Specs clarification: `type[A | B]` is equivalent/the same as `type[A] | type[B]`

InSync · August 15, 2024, 4:18am

It has never been stated in the specs that type[] is distributive over union, even though type checkers are already treating it as such:

(Mypy, Pyright, Pyre, Pytype, PyCharm)

class A: ...
class B: ...

a: type[A | B] = A
b: type[A] | type[B] = B

a = b  # fine
b = a  # fine

I propose that the following line be added:

type[] distributes over unions: type[A | B] is the same as type[A] | type[B].

PR: @python/typing#1841.

erictraut · August 15, 2024, 4:42am

Thanks @InSync, I agree this is currently underspecified, and it would be a good addition to the typing spec. Most covariant types cannot be expanded like this (e.g. Sequence[int | str] is not consistent with Sequence[int] | Sequence[str]), so it’s important to call out cases that are. We recently accepted a similar statement in the tuples chapter.

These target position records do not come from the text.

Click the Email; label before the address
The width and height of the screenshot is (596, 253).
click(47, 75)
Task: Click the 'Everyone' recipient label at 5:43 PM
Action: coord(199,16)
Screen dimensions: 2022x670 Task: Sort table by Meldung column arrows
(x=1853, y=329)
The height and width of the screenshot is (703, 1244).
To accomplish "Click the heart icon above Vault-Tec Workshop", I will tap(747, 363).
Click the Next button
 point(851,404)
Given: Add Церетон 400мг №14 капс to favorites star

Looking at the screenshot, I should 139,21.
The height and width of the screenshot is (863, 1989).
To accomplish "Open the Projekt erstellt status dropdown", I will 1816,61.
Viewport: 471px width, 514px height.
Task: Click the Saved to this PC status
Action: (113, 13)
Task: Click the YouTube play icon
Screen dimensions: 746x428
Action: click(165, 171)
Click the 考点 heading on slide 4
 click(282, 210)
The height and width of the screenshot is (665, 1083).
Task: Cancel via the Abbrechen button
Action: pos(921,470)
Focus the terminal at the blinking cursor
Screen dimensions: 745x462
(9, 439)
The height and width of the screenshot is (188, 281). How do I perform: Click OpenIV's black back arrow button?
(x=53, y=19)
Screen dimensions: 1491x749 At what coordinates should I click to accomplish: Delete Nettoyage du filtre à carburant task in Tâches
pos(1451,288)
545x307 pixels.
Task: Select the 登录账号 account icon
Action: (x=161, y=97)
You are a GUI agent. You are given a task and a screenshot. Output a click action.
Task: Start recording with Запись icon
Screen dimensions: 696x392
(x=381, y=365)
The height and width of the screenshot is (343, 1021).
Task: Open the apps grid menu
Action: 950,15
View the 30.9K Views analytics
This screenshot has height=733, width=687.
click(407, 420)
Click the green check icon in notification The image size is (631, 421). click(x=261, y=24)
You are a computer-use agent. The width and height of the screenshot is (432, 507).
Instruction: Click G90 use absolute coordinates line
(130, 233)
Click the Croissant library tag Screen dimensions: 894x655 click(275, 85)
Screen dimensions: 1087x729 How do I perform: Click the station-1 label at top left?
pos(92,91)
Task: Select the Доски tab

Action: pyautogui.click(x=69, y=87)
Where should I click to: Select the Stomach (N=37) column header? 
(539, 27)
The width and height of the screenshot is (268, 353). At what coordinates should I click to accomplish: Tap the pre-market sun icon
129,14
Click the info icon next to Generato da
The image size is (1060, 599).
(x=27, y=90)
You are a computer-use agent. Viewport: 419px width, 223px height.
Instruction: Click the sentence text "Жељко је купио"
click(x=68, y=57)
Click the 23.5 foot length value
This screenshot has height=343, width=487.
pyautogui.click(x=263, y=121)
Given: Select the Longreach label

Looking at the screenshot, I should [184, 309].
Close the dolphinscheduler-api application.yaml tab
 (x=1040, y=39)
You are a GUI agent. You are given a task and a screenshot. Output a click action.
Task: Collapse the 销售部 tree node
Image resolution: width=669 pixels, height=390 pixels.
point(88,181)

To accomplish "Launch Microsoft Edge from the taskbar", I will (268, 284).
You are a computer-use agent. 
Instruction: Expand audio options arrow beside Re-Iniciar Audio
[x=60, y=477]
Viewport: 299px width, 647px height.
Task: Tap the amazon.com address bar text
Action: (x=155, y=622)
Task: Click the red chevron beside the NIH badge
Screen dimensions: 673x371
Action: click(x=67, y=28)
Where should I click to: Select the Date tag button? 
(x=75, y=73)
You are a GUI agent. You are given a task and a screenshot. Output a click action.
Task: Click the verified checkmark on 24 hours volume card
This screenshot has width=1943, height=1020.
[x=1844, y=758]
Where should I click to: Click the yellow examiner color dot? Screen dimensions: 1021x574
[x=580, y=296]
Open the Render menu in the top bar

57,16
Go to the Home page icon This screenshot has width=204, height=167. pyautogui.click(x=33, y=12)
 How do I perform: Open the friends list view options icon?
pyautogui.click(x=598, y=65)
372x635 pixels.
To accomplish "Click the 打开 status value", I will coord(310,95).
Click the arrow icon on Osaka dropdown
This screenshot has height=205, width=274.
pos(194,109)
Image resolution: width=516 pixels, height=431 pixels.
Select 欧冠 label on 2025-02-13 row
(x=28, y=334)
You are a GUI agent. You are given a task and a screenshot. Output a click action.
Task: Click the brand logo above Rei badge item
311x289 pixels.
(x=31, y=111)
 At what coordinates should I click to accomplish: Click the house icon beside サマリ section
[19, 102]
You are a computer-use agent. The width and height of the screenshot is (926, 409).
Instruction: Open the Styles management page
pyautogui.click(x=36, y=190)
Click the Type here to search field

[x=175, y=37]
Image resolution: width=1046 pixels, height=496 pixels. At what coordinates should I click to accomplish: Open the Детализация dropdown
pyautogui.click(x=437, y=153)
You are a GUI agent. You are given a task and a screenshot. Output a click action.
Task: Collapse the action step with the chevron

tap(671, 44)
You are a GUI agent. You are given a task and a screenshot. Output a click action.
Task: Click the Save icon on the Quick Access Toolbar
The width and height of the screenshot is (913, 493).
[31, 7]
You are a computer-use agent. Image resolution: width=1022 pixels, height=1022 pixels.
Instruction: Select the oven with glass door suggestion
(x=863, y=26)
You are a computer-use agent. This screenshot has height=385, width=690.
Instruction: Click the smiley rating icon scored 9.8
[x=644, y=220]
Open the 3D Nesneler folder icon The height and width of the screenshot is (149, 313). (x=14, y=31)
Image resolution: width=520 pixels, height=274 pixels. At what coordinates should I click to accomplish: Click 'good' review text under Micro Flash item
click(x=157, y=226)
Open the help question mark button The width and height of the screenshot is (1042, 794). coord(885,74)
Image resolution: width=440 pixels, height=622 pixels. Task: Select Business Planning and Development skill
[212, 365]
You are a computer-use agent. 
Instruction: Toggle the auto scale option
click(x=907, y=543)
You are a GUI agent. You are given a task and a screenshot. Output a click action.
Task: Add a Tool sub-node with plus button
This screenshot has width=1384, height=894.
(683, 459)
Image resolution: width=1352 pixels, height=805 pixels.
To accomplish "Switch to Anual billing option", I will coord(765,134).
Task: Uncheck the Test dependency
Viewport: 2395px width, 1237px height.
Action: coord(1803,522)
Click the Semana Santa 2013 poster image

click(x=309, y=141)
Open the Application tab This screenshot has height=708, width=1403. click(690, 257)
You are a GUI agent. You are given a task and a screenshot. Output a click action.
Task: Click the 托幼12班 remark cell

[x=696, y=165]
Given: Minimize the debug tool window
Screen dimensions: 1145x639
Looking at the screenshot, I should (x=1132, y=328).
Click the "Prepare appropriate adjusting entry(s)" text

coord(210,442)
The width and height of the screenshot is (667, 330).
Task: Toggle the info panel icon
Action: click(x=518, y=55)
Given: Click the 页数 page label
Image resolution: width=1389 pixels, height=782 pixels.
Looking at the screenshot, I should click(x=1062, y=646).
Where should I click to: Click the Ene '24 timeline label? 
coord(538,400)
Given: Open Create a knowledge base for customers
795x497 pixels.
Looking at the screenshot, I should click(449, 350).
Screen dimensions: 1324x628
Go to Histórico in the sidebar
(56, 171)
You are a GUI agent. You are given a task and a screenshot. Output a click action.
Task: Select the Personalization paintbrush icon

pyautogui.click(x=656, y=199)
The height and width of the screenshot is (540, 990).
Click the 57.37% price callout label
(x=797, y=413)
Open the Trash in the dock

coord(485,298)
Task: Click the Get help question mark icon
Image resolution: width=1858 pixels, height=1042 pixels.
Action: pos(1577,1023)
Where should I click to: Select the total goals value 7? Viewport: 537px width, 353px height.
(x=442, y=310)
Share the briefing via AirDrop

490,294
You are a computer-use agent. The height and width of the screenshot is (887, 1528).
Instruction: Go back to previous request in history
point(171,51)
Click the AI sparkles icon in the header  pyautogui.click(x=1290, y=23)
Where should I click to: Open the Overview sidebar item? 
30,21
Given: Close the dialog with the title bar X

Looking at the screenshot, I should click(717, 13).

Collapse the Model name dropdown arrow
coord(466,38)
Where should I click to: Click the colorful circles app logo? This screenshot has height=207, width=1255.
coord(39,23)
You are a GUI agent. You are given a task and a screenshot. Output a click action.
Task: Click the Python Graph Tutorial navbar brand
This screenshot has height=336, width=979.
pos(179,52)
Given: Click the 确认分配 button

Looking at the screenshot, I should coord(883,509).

My only feedback is about the proposed wording. The phrase “same as” is pretty informal. We recently adopted more precise terms, and we’re trying to use those consistently throughout the spec. I think the applicable term here is “consistent with”.

AlexWaygood · August 15, 2024, 7:51am

Thanks for raising this issue @InSync. It’s one of the points I raised in Clarifications to the typing spec regarding `type[]`. I have a draft PR locally addressing it and some other issues discussed in that earlier thread, but haven’t yet got round to polishing the PR and submitting it — so thanks for pushing this forward.

stroxler · August 15, 2024, 4:28pm

I don’t agree, based on my current understanding of what type[...] means.

I’ve come to think that type[C] generally means “the type object for class C” and is only really meaningful for classes, which I think is consistent with what Alex suggested was the current state in his Clarifications.

In other words, not only does the current spec say type[int | str] “is a type error”, it actually says that this symbol is undefined, it has no meaning whatsoever.

If we begin allowing forms such as type[int | str], my read is that this is actually a definition of a form that previously had no meaning. There doesn’t exist a class object for int | str, so the existing definition is meaningless here, I think we are effectively defining syntactic sugar.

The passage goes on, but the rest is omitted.